Холодный ветер, проникая сквозь щели незакрытого окна, медленно заползал в комнату. Он не кричал, не свистел, не возмущался – просто дышал, как дыхание чужого мира, который ни на секунду не переставал напоминать мне, что я в нём лишний. Будильник снова взорвал тишину моим least favorite саундтреком – раздражающим писком, которому плевать на мою усталость. Я приподнялся на локтях, скинул одеяло, как будто оно виновато в том, что я проснулся, и нехотя побрёл в ванную.
Пол холодный. Ванна ещё холоднее. Но только ледяная вода, хлестнувшая мне в лицо, наконец-то привела мир в чёткость. Размыла остатки сна. Мир вокруг, тусклый и безликий, приобрёл форму, но не краски. Всё серое, будто кто-то стер палитру жизни и оставил только одну кисть – унылую, монотонную, без вдохновения.
Я посмотрел на ванну. Раньше – просто квадрат с выпуклостью. Сейчас – что-то вроде формы для заливки бетона. Место, в котором из жидкости превращаются в нечто твёрдое. Наверное, именно в этом суть всего мира. Он превращает мягкое в твёрдое. Податливое – в тупо подчинённое.
Я вытер лицо. Вдохнул. И вышел.
На кухне уже пахло подгоревшими гренками и пережаренным яйцом. Привычный аромат. Как сигнал: «Добро пожаловать в очередной день, где всё как всегда».
Мать уже сидела за столом, как будто ничего не происходило. Перед ней – завтрак. Передо мной – невыносимость быть собой.
Я опустился на стул, молча. Несколько секунд смотрел в тарелку. Яичница, как всегда. Даже жёлток треснул, будто сдался.
– Мааамм… – протянул я с ленивым надрывом, будто собирался просить невозможное. – Можно… хотя бы сегодня не идти в школу?
Она не отреагировала сразу. Сделала глоток чая. Будто я снова сказал что-то банальное, как «доброе утро».
– Нельзя, Парвум, – ответила она, не повышая голоса. – Сколько можно тебе повторять. Один день пропустишь – на следующем уроке ничего не поймёшь. А потом как снежный ком: всё больше, больше, больше… и всё – отстанешь навсегда.
Я закатил глаза, но не вслух. Только внутри. Голос – усталый, почти жалобный:
– Да зачем она мне, эта школа, мам… Я в десятом. Оценки всё равно в аттестат не идут. Я бы после девятого ушёл, ты же знаешь… но это ты настояла, не я…
Мать повернулась ко мне, в её взгляде – всё то же. Беспокойство, обёрнутое в банальность.
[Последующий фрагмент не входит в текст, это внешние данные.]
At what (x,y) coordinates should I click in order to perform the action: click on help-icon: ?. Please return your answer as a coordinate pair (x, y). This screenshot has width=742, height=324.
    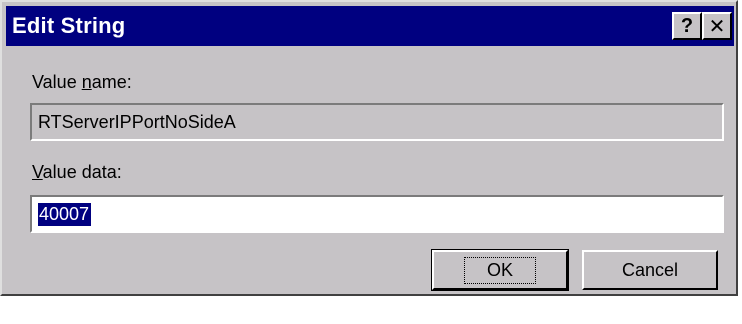
    Looking at the image, I should click on (687, 26).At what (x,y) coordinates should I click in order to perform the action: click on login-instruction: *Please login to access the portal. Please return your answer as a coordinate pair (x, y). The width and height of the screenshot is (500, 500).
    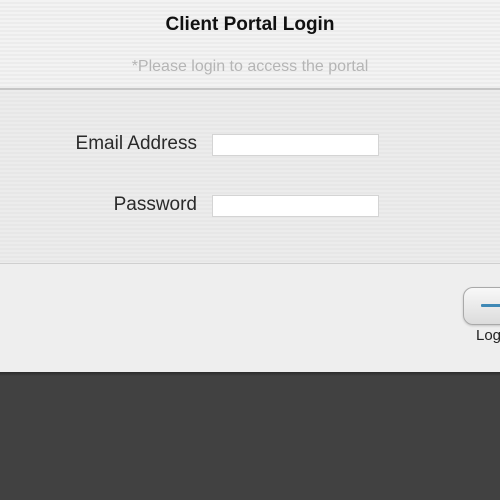
    Looking at the image, I should click on (250, 66).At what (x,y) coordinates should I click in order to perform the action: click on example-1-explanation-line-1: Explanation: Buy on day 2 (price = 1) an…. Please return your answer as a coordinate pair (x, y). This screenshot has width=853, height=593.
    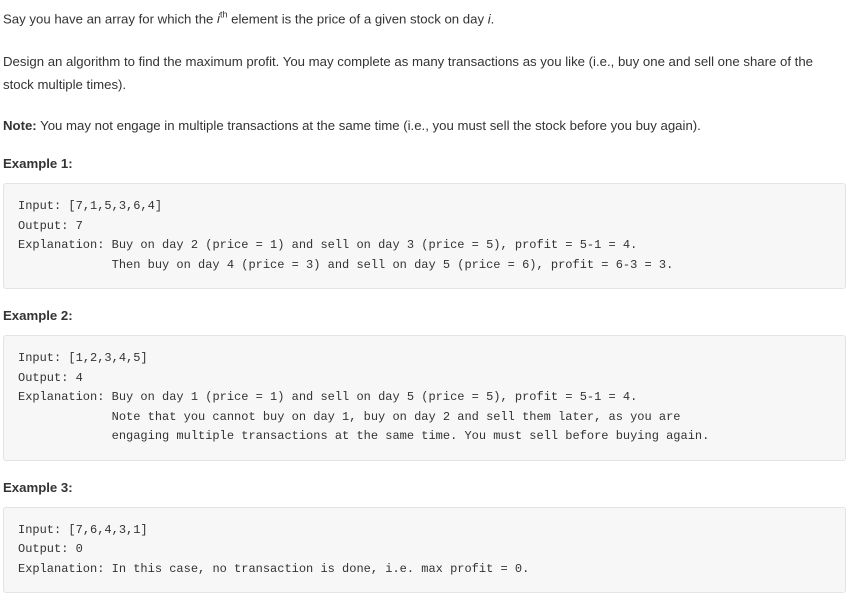
    Looking at the image, I should click on (424, 246).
– Ты не понимаешь, – начала она, как будто читая с заезженной пластинки. – Не важно, что оценки за десятый не идут в аттестат. Важно, что ты получаешь знания. Чтобы в одиннадцатом было легче. Чтобы в жизни было легче.
Легче… – я едва не фыркнул.
Легче жить в этом бетонном аквариуме с обоями времён Советского Союза? Легче вставать, когда будильник орёт тебе в ухо, как дежурный по камере? Легче быть никем? Без лица, без голоса, без шанса?
Я посмотрел на неё. Хотел ответить что-то острое. Больное. Что-нибудь, чтобы она наконец поняла, что я – не она. Что я не живу ради графиков, оценок, сертификатов.
Но я не сказал ничего. Только тяжело вздохнул и пробормотал с плохо скрываемым раздражением:
– Хорооооошооо…
– Вот и славно. Давай доедай и иди одевайся, а то ещё в школу опоздаешь, – сказала мама с кухни, не оборачиваясь. Сказала это так, будто передо мной был не день, а наказание. Очередной день.
Я посмотрел на тарелку. Та же самая яичница. Словно время застыло. Как будто каждое утро – это дежавю, навязчивая петля из желтков и соли. Я молча доел – не от голода, а по инерции. Просто чтобы было что-то в желудке. Просто чтобы не спорить. Просто чтобы запустить тело в ещё один мёртвый день.
Она говорила: «еда – это энергия». А мне казалось, что это топливо, которое сгорает впустую, как если бы пытался завести заглохший двигатель.
Я поднялся, вяло отнёс тарелку в раковину, даже не глядя, упала ли она ровно. Затем, будто на автопилоте, натянул школьную форму – безразмерную, как будто она была пошита сразу для всех, чтобы мы все выглядели одинаково бессмысленно. В сумку полетели учебники – точнее, кирпичи. Мёртвые, скучные, чужие.